Saturday, May 28, 2011

motivations for sexual serial murder

Hello all! I have chosen an awful, morbid topic and I apologize for that. This semester I am taking a forensic behavior analysis senior seminar where we are learning about serial sexual homicide. Here is some information about the motivations of those that commit these crimes
In their book, Profilers, authors John H Campbell and Don DeNevi (2004) present a motivational model for understanding what drives an individual to commit sexual oriented murder and sadistic violence. The authors use data collected from interviews conducted with 36 sexual murderers to form this motivational model.
Campbell and DeNevi (2004) hypothesize that:
“The murderers early development of an active, aggressive fantasy life (daydreams) combined with later sexual reinforcement (compulsive masturbation) and increasing detachment from social rules of conduct (social isolation) provide a framework that reinforces his subsequent behavior.”
Five components interact within the killers lives to motivate them to commit and continue to commit sexual homicide. The first component is an ineffective social environment. Here bonding with the child’s parents fails, or is selective. Caretaker and adults in the child’s life are non-protective and non-intervening .

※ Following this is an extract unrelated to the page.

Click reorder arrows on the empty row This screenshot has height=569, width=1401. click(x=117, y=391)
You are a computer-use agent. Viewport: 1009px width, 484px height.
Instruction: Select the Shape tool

The second component is formative events that happen in the child’s life. This could be direct (physical/sexual abuse) or indirect (witnessing) trauma, interpersonal failure, and the lack of a role model due to absence, physical abuse, or substance abuse.
The third component is the patterned responses the developing child generates in response to their environment. These responses are critical personality traits and cognitive mapping and processing. They interact to influence the child’s internal life and fantasy.
The fourth component is actions toward others. The child’s behavior pattern becomes a reflection of the child’s interpersonal world. This can be expressed through cruelty to humans or animals. This aggressive, impulsive, and erratic behavior discourages friendship, which in turn lead to isolation.
The fifth component is a concept known as feedback filter. Here, the killer justifies their actions, and identifies and corrects their mistakes. The killer learns to continue without detection or punishment. Increased exposure and arousal from their fantasies and actions reinforce and justify the desire to continue to kill, and the cycle feeds back into itself.
While this is only a hypothetical model of the motivation to commit sexual murder, it suggests that early traumatic experience, non-normative family bonds, and the way that the individual dwells on, interprets, and acts on these factors can create a cycle of deviance and murder.